— STORED DATA —
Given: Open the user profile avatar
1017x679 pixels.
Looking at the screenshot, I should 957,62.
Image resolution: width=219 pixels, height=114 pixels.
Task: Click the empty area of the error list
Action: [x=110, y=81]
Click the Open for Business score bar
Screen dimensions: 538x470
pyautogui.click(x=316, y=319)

— INSTRUCTIONS TO FOLLOW —
Give back the complete material, keeping every word exactly as written.

— RESPONSE AREA —
Given: Open the user profile avatar
1017x679 pixels.
Looking at the screenshot, I should 957,62.
Image resolution: width=219 pixels, height=114 pixels.
Task: Click the empty area of the error list
Action: [x=110, y=81]
Click the Open for Business score bar
Screen dimensions: 538x470
pyautogui.click(x=316, y=319)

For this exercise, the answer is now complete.